Staff numbers grew from four at launch to 85 when Honeywell took over, he says. Inevitably, suitors came calling – multinationals, private equity. “The offers were coming thick and fast. The Honeywell offer was completely unsolicited. We told them and others, ‘Look, we’re busy, we’re not really interested in selling the business. But if you want, we can put things forward to our board’, which we did. And we ended up going down that path (of a sale). When the pandemic hit, I couldn’t get on a plane and fly to Los Angeles, New York or Atlanta to keep driving the business.

 Selling to a Fortune 100 company was the best way to grow. And Honeywell was very clear that they wanted to grow the software and engineering talent from Adelaide. They now see Adelaide and Australia as their mobile engineering hub globally for their software division.”

The Sine CEO had barely had time to pop a cork to celebrate the deal when he took a call from Honeywell Chairman and CEO Mr Darius Adamczyk. “He says, 'okay Sine, we’re going to do mass vaccinations and we need your technology either as it is or adapted. We’re going to be checking in a half a million people at the main stadium in Charlotte.

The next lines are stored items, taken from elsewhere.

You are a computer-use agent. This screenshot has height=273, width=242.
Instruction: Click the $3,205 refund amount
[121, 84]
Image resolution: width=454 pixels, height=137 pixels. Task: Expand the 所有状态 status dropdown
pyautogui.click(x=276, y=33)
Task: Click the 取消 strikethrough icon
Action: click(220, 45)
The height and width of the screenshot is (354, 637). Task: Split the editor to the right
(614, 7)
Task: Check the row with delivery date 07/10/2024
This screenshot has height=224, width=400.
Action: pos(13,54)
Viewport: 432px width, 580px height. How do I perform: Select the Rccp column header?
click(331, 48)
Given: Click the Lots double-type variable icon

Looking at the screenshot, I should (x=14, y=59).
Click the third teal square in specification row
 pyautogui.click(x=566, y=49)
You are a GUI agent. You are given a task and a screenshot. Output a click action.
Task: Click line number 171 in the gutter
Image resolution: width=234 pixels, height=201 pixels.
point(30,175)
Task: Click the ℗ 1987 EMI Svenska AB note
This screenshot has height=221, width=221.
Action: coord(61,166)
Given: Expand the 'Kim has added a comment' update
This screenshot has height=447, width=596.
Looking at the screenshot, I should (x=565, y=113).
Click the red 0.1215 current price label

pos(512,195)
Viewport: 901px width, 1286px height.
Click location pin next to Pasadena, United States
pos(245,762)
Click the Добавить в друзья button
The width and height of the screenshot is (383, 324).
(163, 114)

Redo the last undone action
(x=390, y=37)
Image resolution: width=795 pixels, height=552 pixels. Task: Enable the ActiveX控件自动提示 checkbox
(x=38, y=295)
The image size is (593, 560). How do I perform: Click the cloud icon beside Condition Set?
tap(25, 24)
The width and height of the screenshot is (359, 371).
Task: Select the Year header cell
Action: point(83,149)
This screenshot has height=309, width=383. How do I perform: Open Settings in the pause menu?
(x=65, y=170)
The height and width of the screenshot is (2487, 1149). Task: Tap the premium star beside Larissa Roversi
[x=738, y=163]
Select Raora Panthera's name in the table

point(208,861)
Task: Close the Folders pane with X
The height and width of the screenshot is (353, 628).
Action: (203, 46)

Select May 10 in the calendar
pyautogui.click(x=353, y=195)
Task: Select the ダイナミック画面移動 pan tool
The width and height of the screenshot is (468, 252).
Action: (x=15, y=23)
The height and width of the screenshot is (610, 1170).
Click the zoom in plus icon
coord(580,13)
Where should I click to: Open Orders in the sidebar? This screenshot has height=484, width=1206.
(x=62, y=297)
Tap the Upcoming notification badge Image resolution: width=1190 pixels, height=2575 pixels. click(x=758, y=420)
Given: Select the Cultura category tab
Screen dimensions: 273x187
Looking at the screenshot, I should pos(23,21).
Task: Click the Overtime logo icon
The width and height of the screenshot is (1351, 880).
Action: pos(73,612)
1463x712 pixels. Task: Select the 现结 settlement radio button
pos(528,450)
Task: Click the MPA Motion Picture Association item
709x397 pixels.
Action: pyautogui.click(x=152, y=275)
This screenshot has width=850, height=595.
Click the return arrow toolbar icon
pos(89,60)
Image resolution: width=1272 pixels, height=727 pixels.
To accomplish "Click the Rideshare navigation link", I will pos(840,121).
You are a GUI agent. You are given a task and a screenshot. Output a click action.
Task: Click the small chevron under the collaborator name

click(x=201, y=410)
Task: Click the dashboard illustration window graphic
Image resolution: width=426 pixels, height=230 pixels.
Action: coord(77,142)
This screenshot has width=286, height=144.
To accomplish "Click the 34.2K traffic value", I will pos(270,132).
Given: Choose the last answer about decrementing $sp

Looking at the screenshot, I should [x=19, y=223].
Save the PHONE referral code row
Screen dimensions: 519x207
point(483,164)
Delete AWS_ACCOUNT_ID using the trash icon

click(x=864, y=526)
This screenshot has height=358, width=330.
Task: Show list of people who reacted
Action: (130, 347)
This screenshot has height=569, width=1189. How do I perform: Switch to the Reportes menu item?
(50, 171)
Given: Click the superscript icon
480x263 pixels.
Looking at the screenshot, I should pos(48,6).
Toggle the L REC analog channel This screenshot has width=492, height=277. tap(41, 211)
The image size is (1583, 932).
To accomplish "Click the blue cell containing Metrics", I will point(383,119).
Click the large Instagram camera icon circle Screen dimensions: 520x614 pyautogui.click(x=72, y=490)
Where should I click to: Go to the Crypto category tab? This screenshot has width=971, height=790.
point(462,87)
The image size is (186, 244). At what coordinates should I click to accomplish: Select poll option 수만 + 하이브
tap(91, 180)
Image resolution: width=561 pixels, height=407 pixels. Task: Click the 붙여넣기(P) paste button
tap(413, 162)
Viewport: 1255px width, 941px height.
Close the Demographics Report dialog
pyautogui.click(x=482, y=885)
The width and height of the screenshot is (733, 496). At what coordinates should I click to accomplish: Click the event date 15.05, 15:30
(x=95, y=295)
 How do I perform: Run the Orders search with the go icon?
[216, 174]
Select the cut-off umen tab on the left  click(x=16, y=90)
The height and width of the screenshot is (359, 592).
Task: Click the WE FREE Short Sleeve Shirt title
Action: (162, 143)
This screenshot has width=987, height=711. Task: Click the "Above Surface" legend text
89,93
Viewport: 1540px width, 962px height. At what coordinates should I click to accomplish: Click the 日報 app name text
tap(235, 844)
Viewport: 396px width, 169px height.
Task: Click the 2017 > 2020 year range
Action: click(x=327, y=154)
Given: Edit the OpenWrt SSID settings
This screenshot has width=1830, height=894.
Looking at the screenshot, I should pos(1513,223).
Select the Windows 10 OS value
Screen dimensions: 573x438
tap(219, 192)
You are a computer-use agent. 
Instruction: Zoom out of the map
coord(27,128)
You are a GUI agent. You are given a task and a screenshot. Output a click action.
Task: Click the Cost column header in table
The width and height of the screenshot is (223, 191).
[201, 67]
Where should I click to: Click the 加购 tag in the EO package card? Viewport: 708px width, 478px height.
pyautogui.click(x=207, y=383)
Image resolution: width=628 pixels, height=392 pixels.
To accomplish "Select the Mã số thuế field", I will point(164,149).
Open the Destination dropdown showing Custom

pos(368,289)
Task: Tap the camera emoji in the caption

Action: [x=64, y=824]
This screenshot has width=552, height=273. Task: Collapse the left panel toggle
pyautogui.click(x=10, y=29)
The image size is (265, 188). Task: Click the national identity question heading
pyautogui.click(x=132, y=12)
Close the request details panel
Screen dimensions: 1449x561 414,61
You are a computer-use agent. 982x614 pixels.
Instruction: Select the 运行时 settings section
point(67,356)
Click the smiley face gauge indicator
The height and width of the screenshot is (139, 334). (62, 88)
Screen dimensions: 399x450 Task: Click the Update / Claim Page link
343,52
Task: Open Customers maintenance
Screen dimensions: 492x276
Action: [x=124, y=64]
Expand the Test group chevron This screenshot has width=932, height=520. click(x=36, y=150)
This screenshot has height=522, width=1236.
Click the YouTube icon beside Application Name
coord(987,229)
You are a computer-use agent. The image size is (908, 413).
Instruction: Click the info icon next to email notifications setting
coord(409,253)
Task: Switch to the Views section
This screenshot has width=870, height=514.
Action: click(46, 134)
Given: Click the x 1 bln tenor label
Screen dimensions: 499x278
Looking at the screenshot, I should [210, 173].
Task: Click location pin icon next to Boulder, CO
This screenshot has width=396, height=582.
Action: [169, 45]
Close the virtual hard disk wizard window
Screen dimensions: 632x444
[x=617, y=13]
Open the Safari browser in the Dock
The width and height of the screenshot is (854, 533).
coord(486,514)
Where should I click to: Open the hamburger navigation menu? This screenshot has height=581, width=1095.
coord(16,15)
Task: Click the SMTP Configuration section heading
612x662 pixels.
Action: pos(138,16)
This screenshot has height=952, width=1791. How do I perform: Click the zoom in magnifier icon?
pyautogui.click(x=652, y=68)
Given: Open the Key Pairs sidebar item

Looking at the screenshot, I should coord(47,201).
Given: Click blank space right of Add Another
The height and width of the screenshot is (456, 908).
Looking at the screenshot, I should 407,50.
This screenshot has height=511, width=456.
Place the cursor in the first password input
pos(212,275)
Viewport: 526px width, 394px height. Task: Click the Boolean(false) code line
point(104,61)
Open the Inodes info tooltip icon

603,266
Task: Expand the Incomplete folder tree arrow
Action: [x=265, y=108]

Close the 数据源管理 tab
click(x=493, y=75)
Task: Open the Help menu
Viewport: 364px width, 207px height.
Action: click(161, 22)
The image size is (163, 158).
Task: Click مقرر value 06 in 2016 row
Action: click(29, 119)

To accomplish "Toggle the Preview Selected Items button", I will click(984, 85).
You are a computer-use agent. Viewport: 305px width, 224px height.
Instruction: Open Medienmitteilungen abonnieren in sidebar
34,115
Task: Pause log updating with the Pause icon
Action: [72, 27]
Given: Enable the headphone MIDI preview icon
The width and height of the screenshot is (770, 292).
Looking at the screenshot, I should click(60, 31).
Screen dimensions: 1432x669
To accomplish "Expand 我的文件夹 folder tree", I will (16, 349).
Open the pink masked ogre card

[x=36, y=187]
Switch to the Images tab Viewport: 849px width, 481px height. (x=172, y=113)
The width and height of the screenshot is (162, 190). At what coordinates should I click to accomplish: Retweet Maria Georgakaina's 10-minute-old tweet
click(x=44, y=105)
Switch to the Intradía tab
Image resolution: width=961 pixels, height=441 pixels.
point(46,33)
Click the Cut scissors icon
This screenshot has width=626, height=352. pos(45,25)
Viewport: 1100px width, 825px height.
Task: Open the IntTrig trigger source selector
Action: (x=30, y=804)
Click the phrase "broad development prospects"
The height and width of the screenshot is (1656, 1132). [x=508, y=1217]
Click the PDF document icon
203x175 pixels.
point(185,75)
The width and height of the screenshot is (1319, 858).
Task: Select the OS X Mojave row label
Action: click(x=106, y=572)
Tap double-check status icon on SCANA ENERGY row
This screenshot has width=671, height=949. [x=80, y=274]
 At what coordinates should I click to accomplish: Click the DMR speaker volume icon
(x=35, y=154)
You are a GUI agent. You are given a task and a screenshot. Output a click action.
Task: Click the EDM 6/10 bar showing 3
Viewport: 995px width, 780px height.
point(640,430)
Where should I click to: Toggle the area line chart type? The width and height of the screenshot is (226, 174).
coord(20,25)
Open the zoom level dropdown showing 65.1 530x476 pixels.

Can you make it happen? Give me an answer within 24 hours'.” Mr Ceravolo is proud to say the Sine team did make in happen, in two weeks, and the resulting software checked in millions of people at the height of the pandemic last year. “I was just so lucky to have a great product and an amazing team.”

Mr Ceravolo spent a year after the acquisition bedding down the transition to Honeywell, leaving Sine in December 2021. Since then he’s been working at the Ceravolo family winery, hiking in Tasmania and 'rediscovering how to be a good bloke again'. 

“I’m just trying to spend time with family, doing some fitness. I’m lucky that my wife was the COO/CFO and co-founder. She is exceptional at what she does which allowed me to run amok with the product and growth. But being a married couple growing a business with two young children was tough. But we’re still together, we’re still happy. We feel extremely fortunate.”

Can he pull off a hat-trick after LOVEFiLM and Sine? Mr Ceravolo knows the next big thing is 'lurking out there'. “I think I’ll probably stick to software. Technology and software businesses are now so embedded into every aspect of life, from industrial to supply chain to e-commerce, to biotech to space, that... if you’re not involved somehow in software and investing in these businesses for the long term, then you’re potentially missing out on some upside.”

In the meantime the upside is all Bond’s, with Mr Ceravolo looking forward spending some of his newfound spare time helping the next generation of entrepreneurs. “I’d love to get involved with the Transformer program, give back and spread the entrepreneurial spirit to as many Bondies as I can.”